## [THE TASK]
In full and unaltered, output the records below.

## [SOURCE MATERIAL]
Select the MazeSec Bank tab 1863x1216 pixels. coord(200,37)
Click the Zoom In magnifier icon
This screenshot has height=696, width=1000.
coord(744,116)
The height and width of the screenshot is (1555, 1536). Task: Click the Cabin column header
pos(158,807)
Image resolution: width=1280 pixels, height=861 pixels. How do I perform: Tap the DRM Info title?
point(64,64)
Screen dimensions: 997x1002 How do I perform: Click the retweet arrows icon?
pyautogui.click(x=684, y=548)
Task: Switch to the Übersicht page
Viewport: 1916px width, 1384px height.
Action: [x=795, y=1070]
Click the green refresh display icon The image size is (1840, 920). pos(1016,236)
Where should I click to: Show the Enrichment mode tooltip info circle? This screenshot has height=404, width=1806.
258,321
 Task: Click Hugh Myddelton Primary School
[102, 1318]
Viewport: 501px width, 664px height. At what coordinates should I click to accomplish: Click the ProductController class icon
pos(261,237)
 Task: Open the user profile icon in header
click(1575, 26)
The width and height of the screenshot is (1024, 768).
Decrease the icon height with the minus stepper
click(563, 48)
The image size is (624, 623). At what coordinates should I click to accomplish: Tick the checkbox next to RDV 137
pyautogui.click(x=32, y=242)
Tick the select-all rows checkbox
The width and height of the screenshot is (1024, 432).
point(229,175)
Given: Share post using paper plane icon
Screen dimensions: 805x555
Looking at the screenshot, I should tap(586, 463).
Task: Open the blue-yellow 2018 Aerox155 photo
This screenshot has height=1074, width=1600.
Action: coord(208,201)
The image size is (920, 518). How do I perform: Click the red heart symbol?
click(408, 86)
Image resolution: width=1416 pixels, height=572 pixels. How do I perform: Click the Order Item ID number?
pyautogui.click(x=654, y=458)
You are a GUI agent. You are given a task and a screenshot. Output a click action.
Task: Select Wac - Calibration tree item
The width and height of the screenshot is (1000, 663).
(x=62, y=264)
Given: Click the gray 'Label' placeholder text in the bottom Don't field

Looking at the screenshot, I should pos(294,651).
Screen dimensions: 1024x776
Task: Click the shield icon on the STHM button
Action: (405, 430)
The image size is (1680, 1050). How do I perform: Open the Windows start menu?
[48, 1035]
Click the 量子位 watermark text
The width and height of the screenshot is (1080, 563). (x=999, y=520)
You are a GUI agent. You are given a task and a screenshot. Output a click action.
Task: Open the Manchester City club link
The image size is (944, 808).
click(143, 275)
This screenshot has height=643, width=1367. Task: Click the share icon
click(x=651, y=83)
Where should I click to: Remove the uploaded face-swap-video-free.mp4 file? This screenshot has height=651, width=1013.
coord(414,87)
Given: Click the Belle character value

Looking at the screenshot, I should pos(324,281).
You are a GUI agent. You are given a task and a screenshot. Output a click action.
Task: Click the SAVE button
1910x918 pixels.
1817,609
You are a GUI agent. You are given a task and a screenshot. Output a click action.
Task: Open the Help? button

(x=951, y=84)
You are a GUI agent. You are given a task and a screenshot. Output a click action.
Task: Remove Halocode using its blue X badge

## [ANSWER SPACE]
Select the MazeSec Bank tab 1863x1216 pixels. coord(200,37)
Click the Zoom In magnifier icon
This screenshot has height=696, width=1000.
coord(744,116)
The height and width of the screenshot is (1555, 1536). Task: Click the Cabin column header
pos(158,807)
Image resolution: width=1280 pixels, height=861 pixels. How do I perform: Tap the DRM Info title?
point(64,64)
Screen dimensions: 997x1002 How do I perform: Click the retweet arrows icon?
pyautogui.click(x=684, y=548)
Task: Switch to the Übersicht page
Viewport: 1916px width, 1384px height.
Action: [x=795, y=1070]
Click the green refresh display icon The image size is (1840, 920). pos(1016,236)
Where should I click to: Show the Enrichment mode tooltip info circle? This screenshot has height=404, width=1806.
258,321
 Task: Click Hugh Myddelton Primary School
[102, 1318]
Viewport: 501px width, 664px height. At what coordinates should I click to accomplish: Click the ProductController class icon
pos(261,237)
 Task: Open the user profile icon in header
click(1575, 26)
The width and height of the screenshot is (1024, 768).
Decrease the icon height with the minus stepper
click(563, 48)
The image size is (624, 623). At what coordinates should I click to accomplish: Tick the checkbox next to RDV 137
pyautogui.click(x=32, y=242)
Tick the select-all rows checkbox
The width and height of the screenshot is (1024, 432).
point(229,175)
Given: Share post using paper plane icon
Screen dimensions: 805x555
Looking at the screenshot, I should tap(586, 463).
Task: Open the blue-yellow 2018 Aerox155 photo
This screenshot has height=1074, width=1600.
Action: coord(208,201)
The image size is (920, 518). How do I perform: Click the red heart symbol?
click(408, 86)
Image resolution: width=1416 pixels, height=572 pixels. How do I perform: Click the Order Item ID number?
pyautogui.click(x=654, y=458)
You are a GUI agent. You are given a task and a screenshot. Output a click action.
Task: Select Wac - Calibration tree item
The width and height of the screenshot is (1000, 663).
(x=62, y=264)
Given: Click the gray 'Label' placeholder text in the bottom Don't field

Looking at the screenshot, I should pos(294,651).
Screen dimensions: 1024x776
Task: Click the shield icon on the STHM button
Action: (405, 430)
The image size is (1680, 1050). How do I perform: Open the Windows start menu?
[48, 1035]
Click the 量子位 watermark text
The width and height of the screenshot is (1080, 563). (x=999, y=520)
You are a GUI agent. You are given a task and a screenshot. Output a click action.
Task: Open the Manchester City club link
The image size is (944, 808).
click(143, 275)
This screenshot has height=643, width=1367. Task: Click the share icon
click(x=651, y=83)
Where should I click to: Remove the uploaded face-swap-video-free.mp4 file? This screenshot has height=651, width=1013.
coord(414,87)
Given: Click the Belle character value

Looking at the screenshot, I should pos(324,281).
You are a GUI agent. You are given a task and a screenshot. Output a click action.
Task: Click the SAVE button
1910x918 pixels.
1817,609
You are a GUI agent. You are given a task and a screenshot. Output a click action.
Task: Open the Help? button

(x=951, y=84)
You are a GUI agent. You are given a task and a screenshot. Output a click action.
Task: Remove Halocode using its blue X badge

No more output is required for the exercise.